- [TASK DETAILS] In the text on the Akhnoor Bulge, write out word for word the passage from "In fact, the" up to and including "of their exile.".

- [TEXT TO READ]

- Interactive map of Akhnoor Bulge
- Akhnoor Bulge Location in Punjab, Pakistan
- Coordinates: 32°49′N 74°41′E﻿ / ﻿32.81°N 74.68°E
- Country: Pakistan
- Province: Punjab
- District: Sialkot
- Elevation: 301 m (988 ft)
- Time zone: UTC+5:00 (PST)

= Akhnoor Dagger =

Akhnoor Bulge, (named Akhnoor Dagger by Pakistani Military, and as Pakistan's Akhnoor Chicken's neck Corridor by Indian Military) is the name for a narrow strip of Pakistani territory that juts into the Indian-administered Kashmir south of Akhnoor. This sensitive piece of land on Pakistan's border with Indian-administered Kashmir is part of Sialkot District and measures roughly 170 km².

Akhnoor is less than 30 km from Jammu in India and less than 50 km from Sialkot in Pakistan. The Akhnoor Bulge saw a major Pakistani attack during the Indo-Pakistani War of 1965 (Operation Grand Slam) in which Pakistan eventually failed after making some initial gains. During Indo-Pakistani war of 1971 India captured the Bulge and held it before returning it to Pakistan under the Simla Agreement,

Earlier in 1965, when Akhnoor had only one bridge before India embarked on significant infrastructure development, the tip of the Pakistani area was less than 10 km from the only bridge across the Chenab River at Akhnoor in India. In the 1965 war (Operation Grand Slam), Pakistan viewed the capture of the Akhnoor Bridge as a means of cutting Jammu and Kashmir—especially the Poonch and Rajouri districts—from the rest of India, as it was perceived as the sole corridor between mainland India and most of Jammu and Kashmir and Ladakh.

However, this Akhnoor Bulge being a "dagger" or India's "Chicken's Neck" vulnerability, as perceived by Pakistan in 1965, has since been described by some analysts as a strategic myth, "the so-called 'Chicken's Neck' or Akhnoor Dagger area... proved to be a liability for Pakistan rather than an asset in the 1971 war when Indian forces successfully captured the area". This is evidenced by India's swift 1971 capture of the area, which effectively negated the perceived threat to Akhnoor. Any perceived vulnerability of India is further mitigated by improved infrastructure development by India, which now has many more high-capacity bridges and numerous alternate transport links connecting Jammu to Akhnoor and India to wider Jammu and Kashmir region, providing redundancy and resilience to the military supply lines.

In fact, the area has been argued to be a Pakistani vulnerability, as the land is a narrow doab between the Chenab and Tawi rivers surrounded by India from three sides, and is further doubly-isolated from the rest of Pakistan by the Chenab–Munawar Tawi doab to its southwest within Pakistan.

==Etymology==

Akhnoor, towns name, is from mughal era meaning "aankh ka noor" (lit. light of the eye), meaning precious, however Akhnoor town itself finds mention as the Virat Nagri (lit mighty city) in Mahabharata and Pandavas spent time in the area during the last year of their exile.

Pakistan named the area Akhnoor dagger, symbolising an attacking dagger into Akhnoor as perceived by the Pakistani Military as a means of attack on Akhnoor and cutting Jammu and Kashmir from India.

- [SOURCE MATERIAL]
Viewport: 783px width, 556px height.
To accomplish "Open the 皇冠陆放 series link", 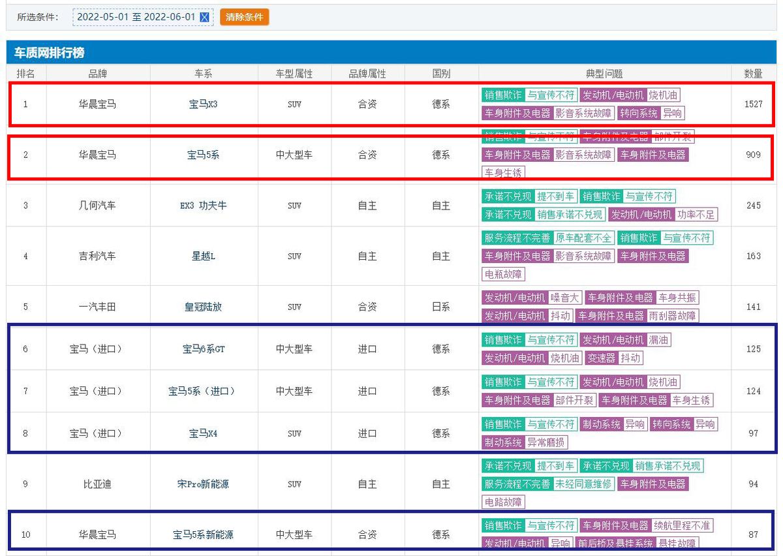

- [OUTPUT OF THE TASK]
In fact, the area has been argued to be a Pakistani vulnerability, as the land is a narrow doab between the Chenab and Tawi rivers surrounded by India from three sides, and is further doubly-isolated from the rest of Pakistan by the Chenab–Munawar Tawi doab to its southwest within Pakistan.

==Etymology==

Akhnoor, towns name, is from mughal era meaning "aankh ka noor" (lit. light of the eye), meaning precious, however Akhnoor town itself finds mention as the Virat Nagri (lit mighty city) in Mahabharata and Pandavas spent time in the area during the last year of their exile.